▶ _DATA SHOWN_:
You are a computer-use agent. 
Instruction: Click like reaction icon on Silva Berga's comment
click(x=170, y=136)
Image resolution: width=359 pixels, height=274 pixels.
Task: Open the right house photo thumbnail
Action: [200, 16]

▶ _TASK REQUIREMENTS_: Everything in the records must be returned exactly.

▶ _TASK SOLUTION_:
You are a computer-use agent. 
Instruction: Click like reaction icon on Silva Berga's comment
click(x=170, y=136)
Image resolution: width=359 pixels, height=274 pixels.
Task: Open the right house photo thumbnail
Action: [200, 16]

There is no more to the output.